The Brussels-based EU recently signed a major minerals supply deal with Rwanda, despite knowing that the country is perpetuating the war in the DRC. The M23 militia is not just being trained and supported by the Rwandan army, soldiers are fighting alongside it, all so Rwanda can pass off stolen Congolese minerals as its own.
The smuggling is blatant. The M23 has seized control of major coltan mines near the border with Rwanda, and now Rwanda is suddenly the world’s largest exporter of coltan despite having one of Africa’s smallest mining industries. Coltan is vital for electronic devices like smartphones and electric car batteries, and global demand has never been higher.

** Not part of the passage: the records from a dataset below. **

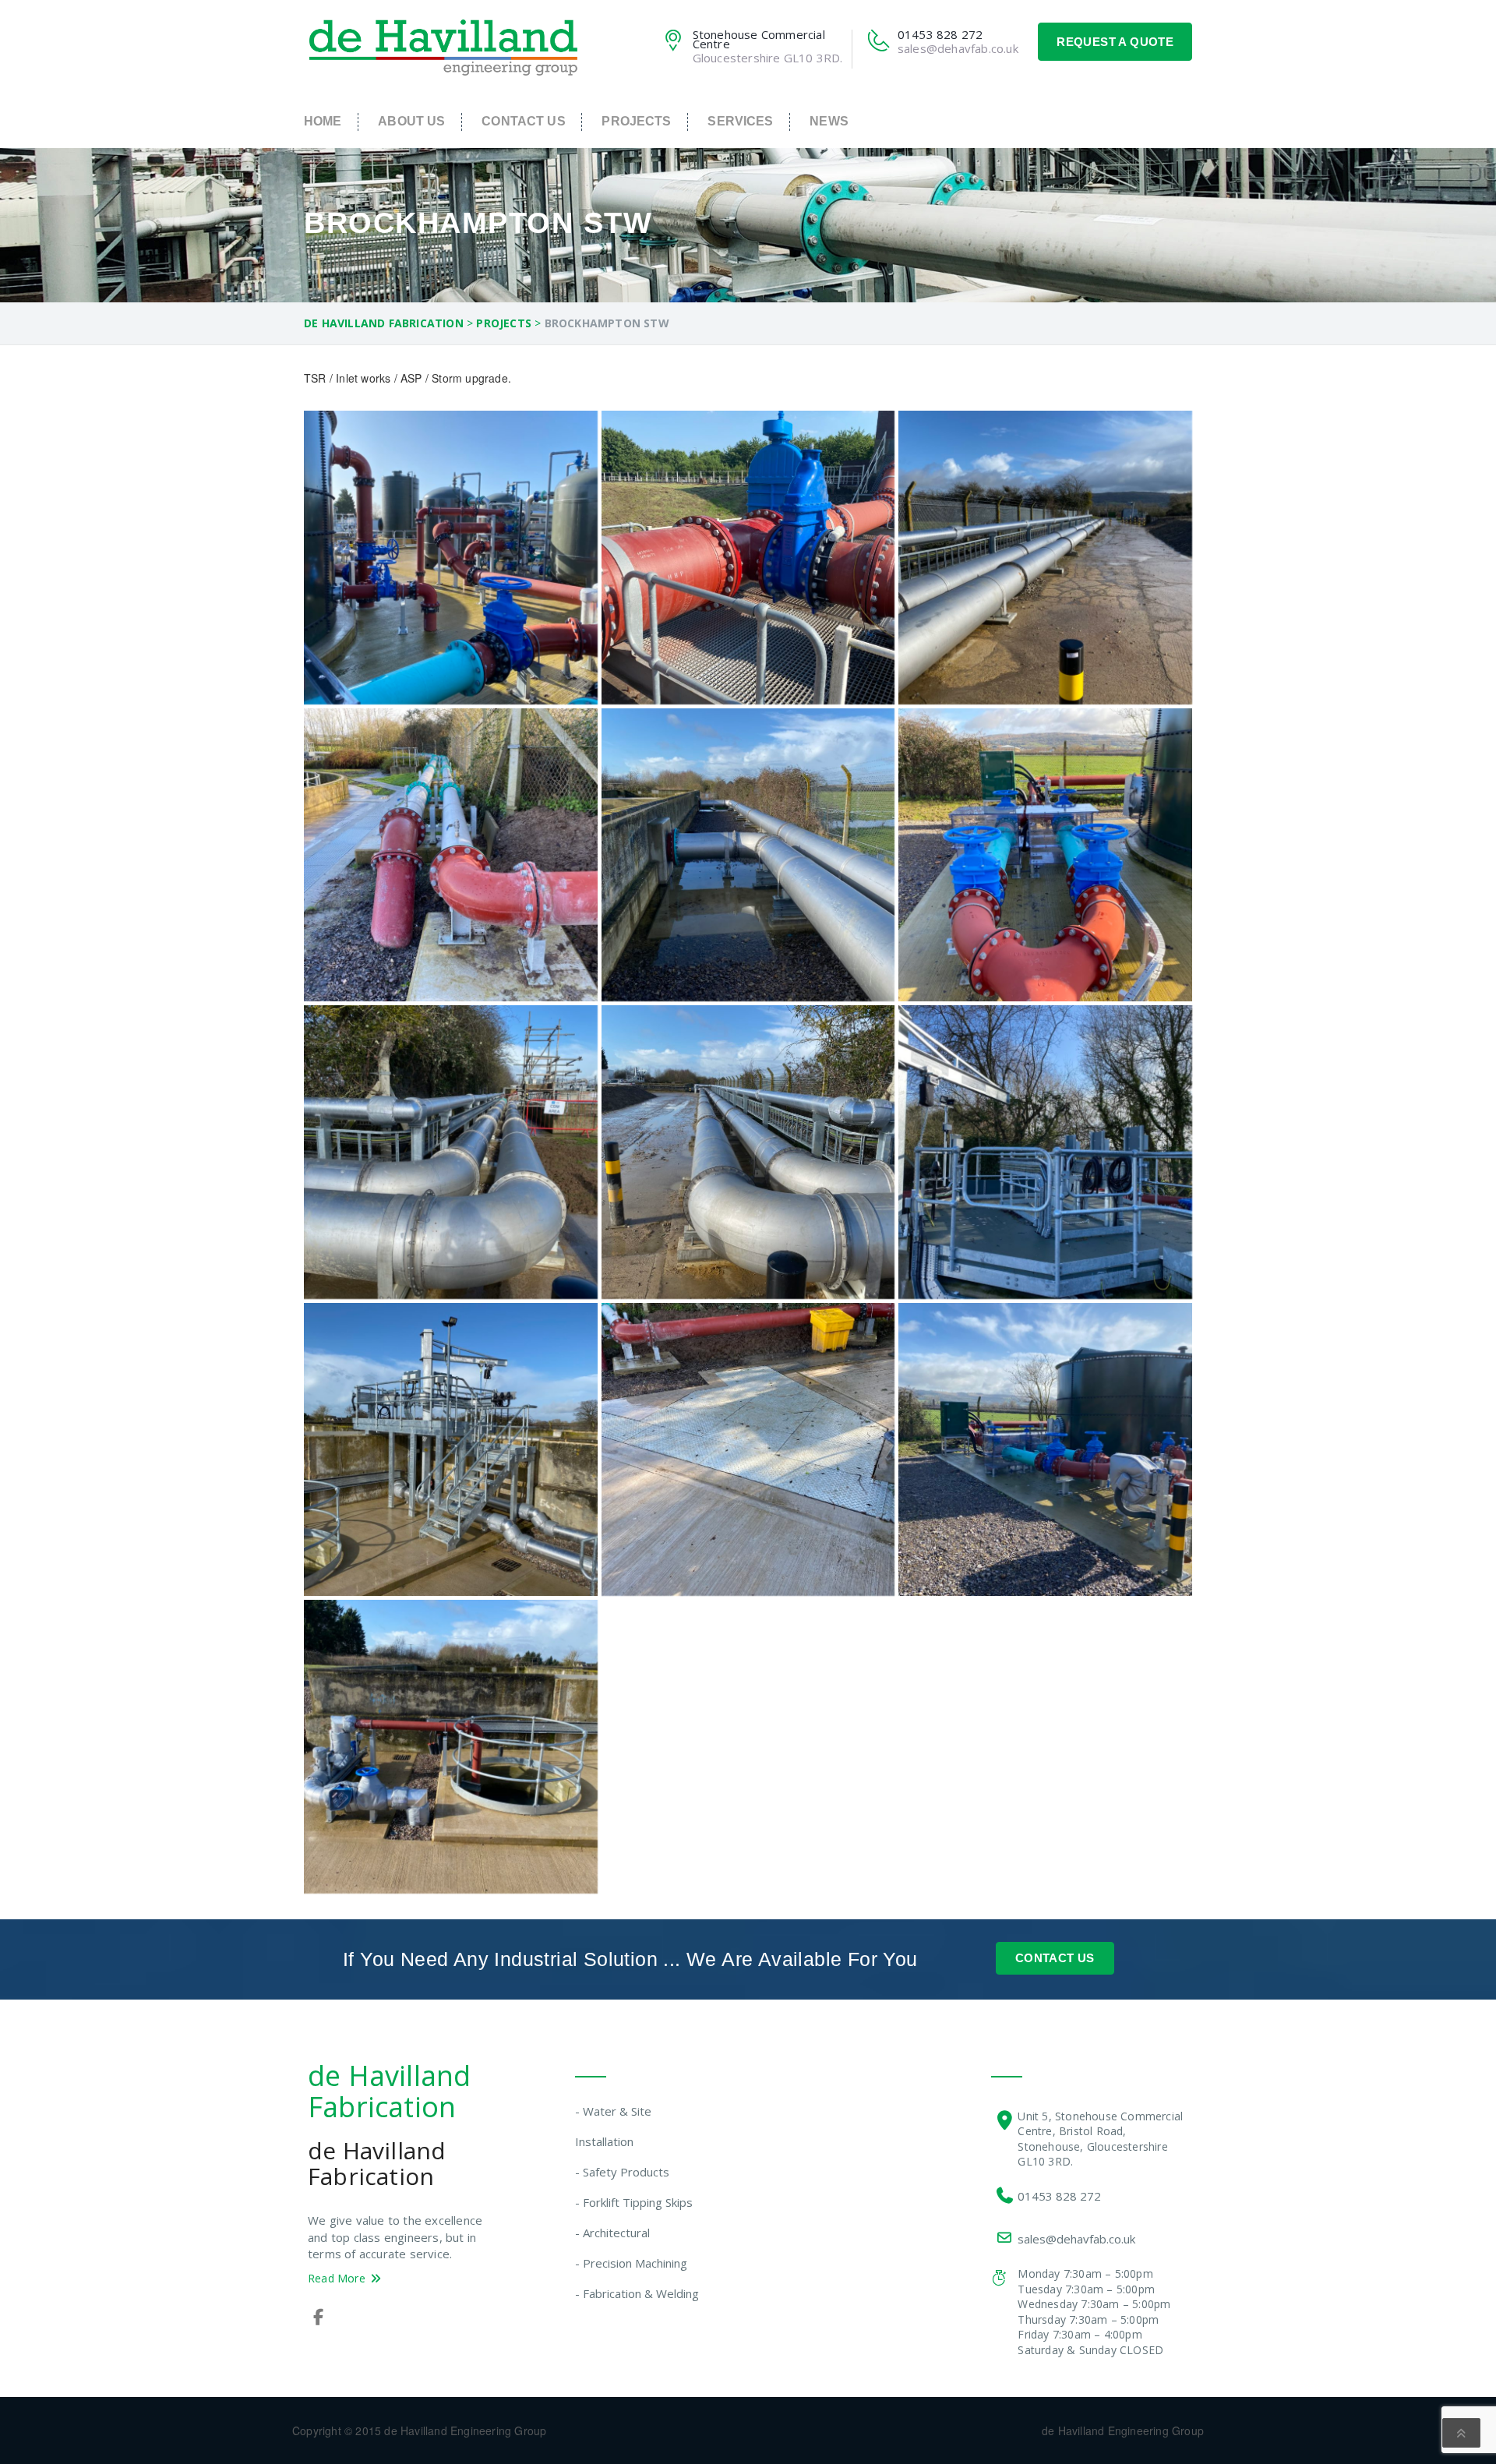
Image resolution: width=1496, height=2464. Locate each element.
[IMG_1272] (1045, 1152)
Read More (338, 2278)
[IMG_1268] (1045, 557)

It is not just the EU looking the other way. In 2023, the American and British governments also rewarded Rwanda with hundreds of millions of dollars worth of investment, while remaining silent on its warmongering. Those same colonial powers who started plundering the DRC over a century ago have found a new regional proxy to perpetuate the plunder, and keep the Congolese people trapped in a cycle of corruption, poverty and war.
“I was born in war, went into primary school and then secondary school during war. We are tired of war,” Kamate said. “Politics is not the best way of change. There are thousands of political parties in the DRC, and they have achieved nothing. Peaceful protest is the last chance for the Congolese people.”